Goldman Sachs, J.P. Morgan and other big banks are now facing an unfamiliar foe in the battle for M&A fees: tiny boutiques with as few as two employees.

Promoted (Reuters)

Lisa Carnoy, Bank of America’s head of global capital markets and one of the highest-ranking women on the Street, will now manage the parent company’s U.S. Trust wealth management unit. She’s also earned a seat on BofA’s operating committee. Elsewhere, Wells Fargo has promoted Jonathan Weiss to the head of its securities unit.

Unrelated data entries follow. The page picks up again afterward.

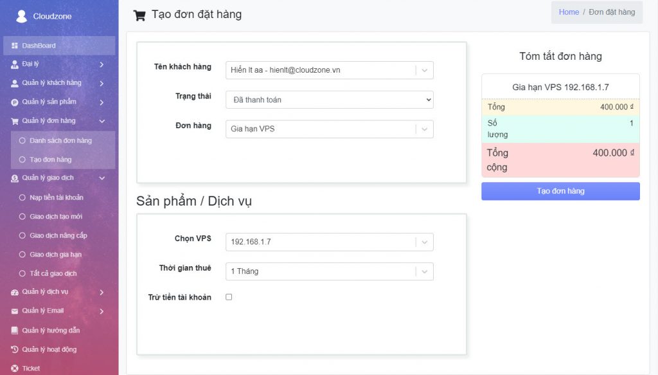The height and width of the screenshot is (375, 658).
Task: Open the Home breadcrumb link
Action: pyautogui.click(x=569, y=11)
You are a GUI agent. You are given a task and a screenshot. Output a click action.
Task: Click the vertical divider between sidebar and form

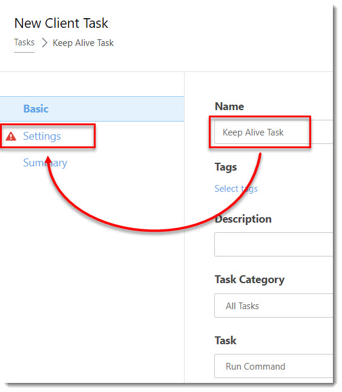(x=185, y=227)
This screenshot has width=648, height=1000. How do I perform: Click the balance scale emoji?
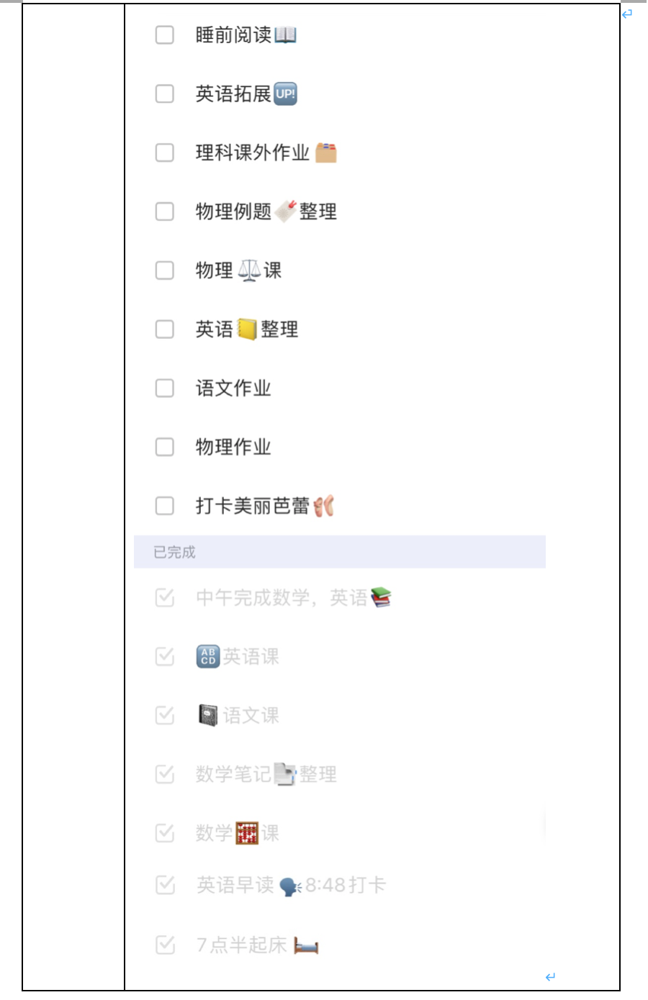pos(248,271)
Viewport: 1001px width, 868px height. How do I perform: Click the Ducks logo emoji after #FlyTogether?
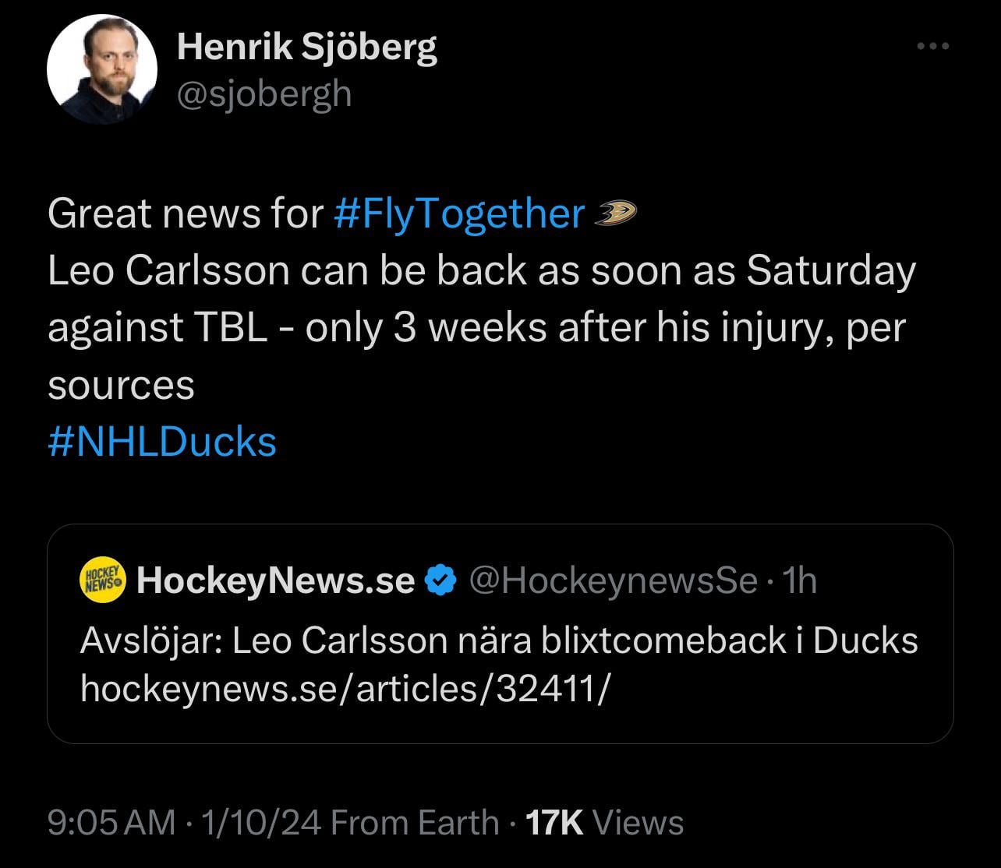pos(616,213)
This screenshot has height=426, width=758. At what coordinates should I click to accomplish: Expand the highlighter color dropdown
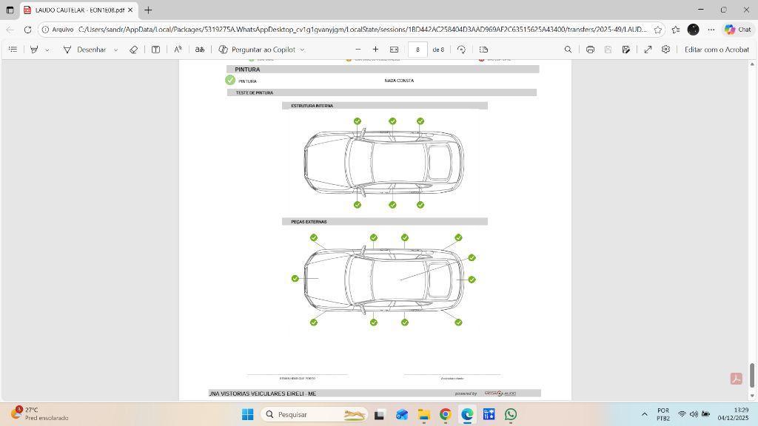click(47, 50)
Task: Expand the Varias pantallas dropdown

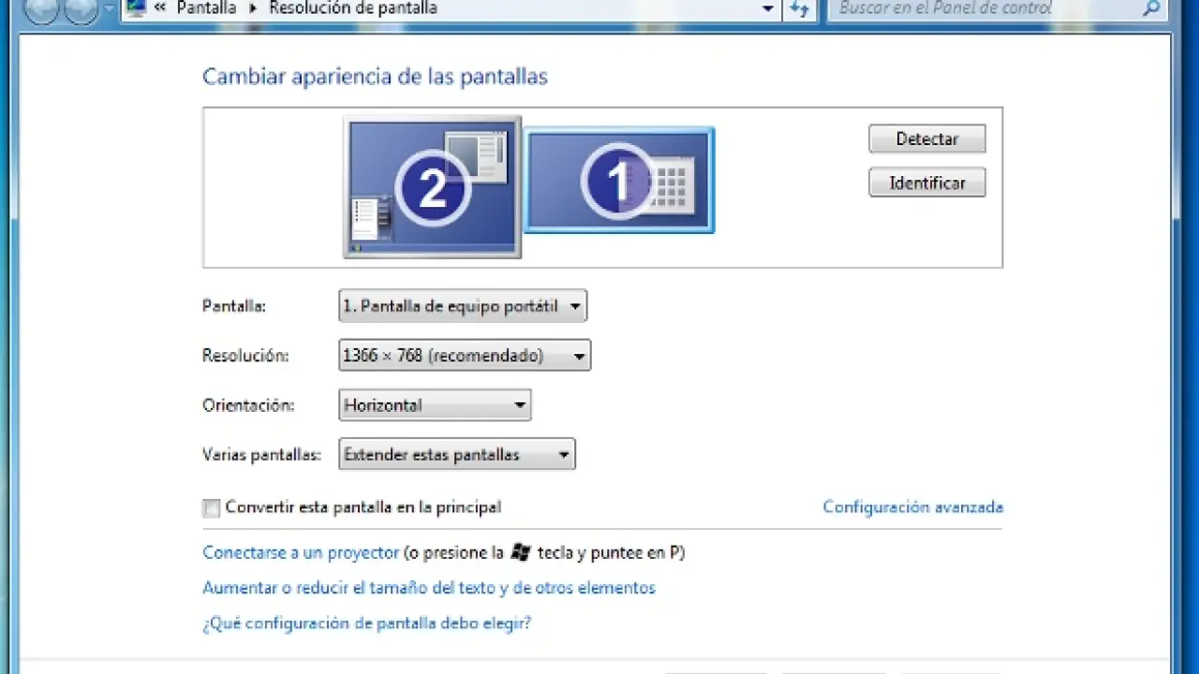Action: click(x=456, y=455)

Define Insider Trading (DealBook)

A federal appeals court seems destined to change – or at least properly define – the criminal definition of insider trading. The end result could flip the New York Attorney General’s 80-0 court record on its head.

Coincidence? (FT)

From 2009 to 2012, state-owned conglomerate China Resources partnered with Credit Suisse on most of its banking deals. Why? It could have something to do with the fact that the mistress of the Chinese firm’s chairman worked at Credit Suisse during that four-year period. She left for UBS in 2012. The Swiss firm hasn’t consulted on a deal since.

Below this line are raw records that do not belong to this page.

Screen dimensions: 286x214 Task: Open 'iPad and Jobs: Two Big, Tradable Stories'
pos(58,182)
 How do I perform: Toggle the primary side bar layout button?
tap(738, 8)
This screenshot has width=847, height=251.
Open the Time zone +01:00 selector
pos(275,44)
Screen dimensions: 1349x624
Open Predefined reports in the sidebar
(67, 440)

Competent AML Workers Needed (WSJ)

Banks are desperate for anti-money laundering personnel but are having serious issues finding competent employees. Some banks are being forced to hire people who “masquerade as professionals and experts.”

Buzz Around the Office

Smells Like Roses (NY Post)

Michael Richman, the chief of compliance officer at Goldman Sachs, is suing his Bedford, New York neighbors over the smell of manure emanating from their property, despite the fact that he and his wife also have horses. When asked in court how he knew the smell wasn’t coming from his animals, Richman “basically got up in court and said, ‘My poop doesn’t stink,’” according to his neighbor.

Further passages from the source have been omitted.